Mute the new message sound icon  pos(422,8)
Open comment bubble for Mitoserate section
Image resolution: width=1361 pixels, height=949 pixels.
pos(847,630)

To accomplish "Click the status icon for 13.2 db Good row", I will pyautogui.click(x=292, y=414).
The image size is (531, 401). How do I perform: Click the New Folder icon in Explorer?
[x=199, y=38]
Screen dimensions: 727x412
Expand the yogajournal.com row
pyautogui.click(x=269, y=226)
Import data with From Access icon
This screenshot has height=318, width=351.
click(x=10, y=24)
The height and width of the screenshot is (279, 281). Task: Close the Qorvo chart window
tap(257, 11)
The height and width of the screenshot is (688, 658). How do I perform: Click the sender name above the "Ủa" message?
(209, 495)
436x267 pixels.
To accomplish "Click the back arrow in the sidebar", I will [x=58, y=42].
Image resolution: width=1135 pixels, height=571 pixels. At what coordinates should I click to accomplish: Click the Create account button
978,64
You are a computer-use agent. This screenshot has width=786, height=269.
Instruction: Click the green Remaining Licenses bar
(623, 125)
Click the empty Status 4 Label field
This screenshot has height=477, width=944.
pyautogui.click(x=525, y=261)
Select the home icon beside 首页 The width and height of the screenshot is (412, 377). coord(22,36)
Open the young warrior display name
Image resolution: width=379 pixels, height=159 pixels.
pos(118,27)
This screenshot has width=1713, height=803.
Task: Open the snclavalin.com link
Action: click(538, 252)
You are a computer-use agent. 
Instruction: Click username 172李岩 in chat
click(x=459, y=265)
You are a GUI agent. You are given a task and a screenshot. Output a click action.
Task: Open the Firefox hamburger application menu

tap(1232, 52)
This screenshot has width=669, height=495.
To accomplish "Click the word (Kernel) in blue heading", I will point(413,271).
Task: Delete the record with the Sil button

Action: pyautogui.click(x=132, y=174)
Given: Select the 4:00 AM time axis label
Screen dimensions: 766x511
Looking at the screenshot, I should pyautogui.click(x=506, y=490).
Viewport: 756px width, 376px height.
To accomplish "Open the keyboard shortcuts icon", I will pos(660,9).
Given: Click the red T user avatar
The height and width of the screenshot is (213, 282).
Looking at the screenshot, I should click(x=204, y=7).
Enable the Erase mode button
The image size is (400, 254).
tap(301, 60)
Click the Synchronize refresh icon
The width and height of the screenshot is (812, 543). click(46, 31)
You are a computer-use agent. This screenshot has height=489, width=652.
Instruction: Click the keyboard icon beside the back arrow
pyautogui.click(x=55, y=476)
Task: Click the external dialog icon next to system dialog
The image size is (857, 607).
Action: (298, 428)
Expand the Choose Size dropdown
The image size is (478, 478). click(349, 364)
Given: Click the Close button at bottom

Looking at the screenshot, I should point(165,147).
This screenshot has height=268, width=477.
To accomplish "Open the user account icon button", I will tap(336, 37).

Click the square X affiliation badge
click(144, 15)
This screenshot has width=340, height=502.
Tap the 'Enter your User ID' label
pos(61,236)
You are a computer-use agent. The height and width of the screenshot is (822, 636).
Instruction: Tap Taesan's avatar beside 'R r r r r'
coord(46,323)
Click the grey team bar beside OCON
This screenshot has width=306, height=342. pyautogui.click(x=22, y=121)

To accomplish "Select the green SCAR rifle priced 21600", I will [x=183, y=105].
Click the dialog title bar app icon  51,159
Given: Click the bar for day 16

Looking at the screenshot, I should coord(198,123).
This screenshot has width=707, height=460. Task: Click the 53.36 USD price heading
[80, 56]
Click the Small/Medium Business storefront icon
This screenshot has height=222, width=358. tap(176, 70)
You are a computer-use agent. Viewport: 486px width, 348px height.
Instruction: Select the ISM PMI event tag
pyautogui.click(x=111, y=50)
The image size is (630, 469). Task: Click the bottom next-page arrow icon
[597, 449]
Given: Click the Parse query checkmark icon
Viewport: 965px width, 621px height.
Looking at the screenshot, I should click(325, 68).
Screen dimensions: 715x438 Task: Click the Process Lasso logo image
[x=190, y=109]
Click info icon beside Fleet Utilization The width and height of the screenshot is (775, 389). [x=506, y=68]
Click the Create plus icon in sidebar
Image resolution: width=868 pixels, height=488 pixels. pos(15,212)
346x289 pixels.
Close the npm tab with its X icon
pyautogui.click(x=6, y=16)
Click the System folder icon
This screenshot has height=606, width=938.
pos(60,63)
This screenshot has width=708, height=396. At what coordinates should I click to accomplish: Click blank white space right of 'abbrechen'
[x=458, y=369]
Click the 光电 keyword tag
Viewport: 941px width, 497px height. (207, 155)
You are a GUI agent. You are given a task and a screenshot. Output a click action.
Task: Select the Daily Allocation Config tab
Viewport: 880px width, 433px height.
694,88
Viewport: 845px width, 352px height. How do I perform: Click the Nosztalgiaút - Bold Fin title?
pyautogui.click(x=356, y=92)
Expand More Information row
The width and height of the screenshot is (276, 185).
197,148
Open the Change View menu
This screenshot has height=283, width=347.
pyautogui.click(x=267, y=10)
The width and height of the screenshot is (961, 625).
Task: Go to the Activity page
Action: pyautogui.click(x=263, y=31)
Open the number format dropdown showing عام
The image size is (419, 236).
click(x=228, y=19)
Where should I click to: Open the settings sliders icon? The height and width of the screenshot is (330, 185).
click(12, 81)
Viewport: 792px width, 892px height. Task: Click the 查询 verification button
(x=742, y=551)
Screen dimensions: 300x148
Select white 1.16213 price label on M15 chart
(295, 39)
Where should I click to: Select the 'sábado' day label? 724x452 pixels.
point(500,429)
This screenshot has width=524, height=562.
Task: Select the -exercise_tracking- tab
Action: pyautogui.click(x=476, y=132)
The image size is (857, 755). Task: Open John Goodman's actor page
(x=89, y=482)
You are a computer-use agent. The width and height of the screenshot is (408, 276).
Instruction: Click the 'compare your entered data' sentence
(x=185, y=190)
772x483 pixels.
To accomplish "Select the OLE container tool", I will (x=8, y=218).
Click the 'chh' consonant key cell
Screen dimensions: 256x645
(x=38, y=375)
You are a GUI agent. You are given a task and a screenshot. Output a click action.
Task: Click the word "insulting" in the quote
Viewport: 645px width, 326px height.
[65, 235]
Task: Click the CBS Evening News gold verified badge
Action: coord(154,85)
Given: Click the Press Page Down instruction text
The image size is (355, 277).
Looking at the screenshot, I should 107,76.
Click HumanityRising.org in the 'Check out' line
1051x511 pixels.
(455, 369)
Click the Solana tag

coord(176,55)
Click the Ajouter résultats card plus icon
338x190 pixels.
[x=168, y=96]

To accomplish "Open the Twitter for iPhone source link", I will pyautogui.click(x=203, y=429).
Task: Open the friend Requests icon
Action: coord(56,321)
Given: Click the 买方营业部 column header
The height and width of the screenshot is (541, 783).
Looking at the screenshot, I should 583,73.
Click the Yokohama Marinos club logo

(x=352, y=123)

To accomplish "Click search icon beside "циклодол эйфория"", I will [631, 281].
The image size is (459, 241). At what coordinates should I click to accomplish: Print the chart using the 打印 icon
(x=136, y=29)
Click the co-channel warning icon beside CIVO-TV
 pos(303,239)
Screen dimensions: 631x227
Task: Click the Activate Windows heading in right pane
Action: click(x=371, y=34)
_ _ _ _ _
▶ **EXERCISE**
Using the exact wording, repeat all the entries.

▶ **ANSWER TO THE EXERCISE**
Mute the new message sound icon  pos(422,8)
Open comment bubble for Mitoserate section
Image resolution: width=1361 pixels, height=949 pixels.
pos(847,630)

To accomplish "Click the status icon for 13.2 db Good row", I will pyautogui.click(x=292, y=414).
The image size is (531, 401). How do I perform: Click the New Folder icon in Explorer?
[x=199, y=38]
Screen dimensions: 727x412
Expand the yogajournal.com row
pyautogui.click(x=269, y=226)
Import data with From Access icon
This screenshot has height=318, width=351.
click(x=10, y=24)
The height and width of the screenshot is (279, 281). Task: Close the Qorvo chart window
tap(257, 11)
The height and width of the screenshot is (688, 658). How do I perform: Click the sender name above the "Ủa" message?
(209, 495)
436x267 pixels.
To accomplish "Click the back arrow in the sidebar", I will [x=58, y=42].
Image resolution: width=1135 pixels, height=571 pixels. At what coordinates should I click to accomplish: Click the Create account button
978,64
You are a computer-use agent. This screenshot has width=786, height=269.
Instruction: Click the green Remaining Licenses bar
(623, 125)
Click the empty Status 4 Label field
This screenshot has height=477, width=944.
pyautogui.click(x=525, y=261)
Select the home icon beside 首页 The width and height of the screenshot is (412, 377). coord(22,36)
Open the young warrior display name
Image resolution: width=379 pixels, height=159 pixels.
pos(118,27)
This screenshot has width=1713, height=803.
Task: Open the snclavalin.com link
Action: click(538, 252)
You are a computer-use agent. 
Instruction: Click username 172李岩 in chat
click(x=459, y=265)
You are a GUI agent. You are given a task and a screenshot. Output a click action.
Task: Open the Firefox hamburger application menu

tap(1232, 52)
This screenshot has width=669, height=495.
To accomplish "Click the word (Kernel) in blue heading", I will point(413,271).
Task: Delete the record with the Sil button

Action: pyautogui.click(x=132, y=174)
Given: Select the 4:00 AM time axis label
Screen dimensions: 766x511
Looking at the screenshot, I should pyautogui.click(x=506, y=490).
Viewport: 756px width, 376px height.
To accomplish "Open the keyboard shortcuts icon", I will pos(660,9).
Given: Click the red T user avatar
The height and width of the screenshot is (213, 282).
Looking at the screenshot, I should click(x=204, y=7).
Enable the Erase mode button
The image size is (400, 254).
tap(301, 60)
Click the Synchronize refresh icon
The width and height of the screenshot is (812, 543). click(46, 31)
You are a computer-use agent. This screenshot has height=489, width=652.
Instruction: Click the keyboard icon beside the back arrow
pyautogui.click(x=55, y=476)
Task: Click the external dialog icon next to system dialog
The image size is (857, 607).
Action: (298, 428)
Expand the Choose Size dropdown
The image size is (478, 478). click(349, 364)
Given: Click the Close button at bottom

Looking at the screenshot, I should point(165,147).
This screenshot has height=268, width=477.
To accomplish "Open the user account icon button", I will tap(336, 37).

Click the square X affiliation badge
click(144, 15)
This screenshot has width=340, height=502.
Tap the 'Enter your User ID' label
pos(61,236)
You are a computer-use agent. The height and width of the screenshot is (822, 636).
Instruction: Tap Taesan's avatar beside 'R r r r r'
coord(46,323)
Click the grey team bar beside OCON
This screenshot has width=306, height=342. pyautogui.click(x=22, y=121)

To accomplish "Select the green SCAR rifle priced 21600", I will [x=183, y=105].
Click the dialog title bar app icon  51,159
Given: Click the bar for day 16

Looking at the screenshot, I should coord(198,123).
This screenshot has width=707, height=460. Task: Click the 53.36 USD price heading
[80, 56]
Click the Small/Medium Business storefront icon
This screenshot has height=222, width=358. tap(176, 70)
You are a computer-use agent. Viewport: 486px width, 348px height.
Instruction: Select the ISM PMI event tag
pyautogui.click(x=111, y=50)
The image size is (630, 469). Task: Click the bottom next-page arrow icon
[597, 449]
Given: Click the Parse query checkmark icon
Viewport: 965px width, 621px height.
Looking at the screenshot, I should click(325, 68).
Screen dimensions: 715x438 Task: Click the Process Lasso logo image
[x=190, y=109]
Click info icon beside Fleet Utilization The width and height of the screenshot is (775, 389). [x=506, y=68]
Click the Create plus icon in sidebar
Image resolution: width=868 pixels, height=488 pixels. pos(15,212)
346x289 pixels.
Close the npm tab with its X icon
pyautogui.click(x=6, y=16)
Click the System folder icon
This screenshot has height=606, width=938.
pos(60,63)
This screenshot has width=708, height=396. At what coordinates should I click to accomplish: Click blank white space right of 'abbrechen'
[x=458, y=369]
Click the 光电 keyword tag
Viewport: 941px width, 497px height. (207, 155)
You are a GUI agent. You are given a task and a screenshot. Output a click action.
Task: Select the Daily Allocation Config tab
Viewport: 880px width, 433px height.
694,88
Viewport: 845px width, 352px height. How do I perform: Click the Nosztalgiaút - Bold Fin title?
pyautogui.click(x=356, y=92)
Expand More Information row
The width and height of the screenshot is (276, 185).
197,148
Open the Change View menu
This screenshot has height=283, width=347.
pyautogui.click(x=267, y=10)
The width and height of the screenshot is (961, 625).
Task: Go to the Activity page
Action: pyautogui.click(x=263, y=31)
Open the number format dropdown showing عام
The image size is (419, 236).
click(x=228, y=19)
Where should I click to: Open the settings sliders icon? The height and width of the screenshot is (330, 185).
click(12, 81)
Viewport: 792px width, 892px height. Task: Click the 查询 verification button
(x=742, y=551)
Screen dimensions: 300x148
Select white 1.16213 price label on M15 chart
(295, 39)
Where should I click to: Select the 'sábado' day label? 724x452 pixels.
point(500,429)
This screenshot has width=524, height=562.
Task: Select the -exercise_tracking- tab
Action: pyautogui.click(x=476, y=132)
The image size is (857, 755). Task: Open John Goodman's actor page
(x=89, y=482)
You are a computer-use agent. The width and height of the screenshot is (408, 276).
Instruction: Click the 'compare your entered data' sentence
(x=185, y=190)
772x483 pixels.
To accomplish "Select the OLE container tool", I will (x=8, y=218).
Click the 'chh' consonant key cell
Screen dimensions: 256x645
(x=38, y=375)
You are a GUI agent. You are given a task and a screenshot. Output a click action.
Task: Click the word "insulting" in the quote
Viewport: 645px width, 326px height.
[65, 235]
Task: Click the CBS Evening News gold verified badge
Action: coord(154,85)
Given: Click the Press Page Down instruction text
The image size is (355, 277).
Looking at the screenshot, I should 107,76.
Click HumanityRising.org in the 'Check out' line
1051x511 pixels.
(455, 369)
Click the Solana tag

coord(176,55)
Click the Ajouter résultats card plus icon
338x190 pixels.
[x=168, y=96]

To accomplish "Open the Twitter for iPhone source link", I will pyautogui.click(x=203, y=429).
Task: Open the friend Requests icon
Action: coord(56,321)
Given: Click the 买方营业部 column header
The height and width of the screenshot is (541, 783).
Looking at the screenshot, I should 583,73.
Click the Yokohama Marinos club logo

(x=352, y=123)

To accomplish "Click search icon beside "циклодол эйфория"", I will [631, 281].
The image size is (459, 241). At what coordinates should I click to accomplish: Print the chart using the 打印 icon
(x=136, y=29)
Click the co-channel warning icon beside CIVO-TV
 pos(303,239)
Screen dimensions: 631x227
Task: Click the Activate Windows heading in right pane
Action: click(x=371, y=34)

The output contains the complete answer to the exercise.